On February 5, 2020, KVWF returned to the air, operating from studios in Wellington, and briefly returned to the "Hank FM" format and branding. On March 1, KVWF fell silent again due to technical issues with their studio-to-transmitter link. A suspension of operations/silent temporary authority filing was not submitted until October 2020, with Rocking M citing the aforementioned technical issues, as well as a shortage of operating funds, along with inadvertence from the company's marketing and facilities manager, as the reasons behind the request. The STA request was approved on November 25, 2020. Rocking M had until February 28, 2021 to return KVWF to air; as of February 26, KVWF resumed broadcasting, this time simulcasting the classic country format of KMMM in Pratt. On December 23, 2021, Rocking M agreed to a Consent Decree with a $7,000 fine to settle the license renewal applications for KVWF, KIBB, KWME, KKLE and KLEY, and to complete the sale of KKGQ to Pinnacle Media. Rocking M admitted in its license renewal applications that all six stations were silent for periods of time without STA’s filed or granted by the FCC. As part of the Consent Decree, the stations will all be given conditional one year license renewals as opposed to the usual seven year term. On March 26, 2022, Rocking M filed for Chapter 11 bankruptcy protection, claiming $1,307,696.75 in assets and $22,365,886.40 in liabilities owed between its four holding companies. Bankruptcy attorney Sharon Stolte of Sandberg Phoenix & von Gontard, who is representing the company, told The Wichita Eagle, “We filed on Saturday, and we are hoping to reorganize. We will sell some of the stations that we find are not profitable, and we will reorganize the debt with the remaining stations.” In addition, the lawsuit between Rocking M and Allied Media Partners would go to trial in June 2022.

===Sale to Murfin Media===
On July 29, 2022, Rocking M announced they would partner with Patrick Communications to market and engage a sale of Rocking M's Wichita, Wellington and Winfield stations (including KVWF), as well as 7 other stations in Kansas, through an auction; bids were then accepted until September 27, with the auction set to take place in October. During the week of September 18, KVWF began simulcasting the adult hits format (from Local Radio Networks' "Mix" format) that originated on KWME and would broadcast on the aforementioned stations that were planned to be sold. On October 31, it was announced that Pittsburg-based MyTown Media was the winning bidder for KVWF and Rocking M's Wichita, Wellington and Winfield stations for $1.18 million; the company was also the winning bidder for two stations in Liberal and Pratt. While the bankruptcy court has approved the purchases, the sale was officially filed with the FCC on February 2, 2023.

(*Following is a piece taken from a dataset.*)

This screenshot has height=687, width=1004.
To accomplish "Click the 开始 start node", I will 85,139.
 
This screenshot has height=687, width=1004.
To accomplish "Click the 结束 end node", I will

The sale to MyTown Media, doing business as Murfin Media, was approved by the FCC on March 29, 2023, and was consummated on May 12.

===Relaunch as ‘My Country’===
On June 29, 2023, KVWF flipped back to country, this time branded as "My Country 100.5." The station became MyTown's seventh such station in Kansas, all of which feature a mix of current, classic and Red dirt country. With the flip, KVWF becomes the sixth country station targeting Wichita, joining competitors KFDI, KZSN, KFTI, KWLS and KGHF. By April of the following year, the station dropped all red dirt artists, focusing exclusively on the country artists.

===Relaunch as ‘The Twister’===
On May 1, 2024, KVWF began promoting "something new" to come the following day at noon. At 11 a.m. the following day, after playing “Texas Tornado” by Tracy Lawrence, KVWF began stunting with nature-themed songs. One hour later, KVWF relaunched with a gold-heavy country format, with a balance of more modern and more classic country artists, similar in nature to Cumulus Media's Nash Icon network, as “100.5 The Twister.” The first song on “The Twister” was “The Thunder Rolls” by Garth Brooks. With the flip, the station added a duo of notable Wichita country DJs, adding Dan Holiday, formerly of KZSN, as programming director and morning host, and Carol Hughes, formerly of KFDI, for middays. The station also added Becca Walls, a syndicated host most notably from the syndicated Broadway and Friends show, for afternoons.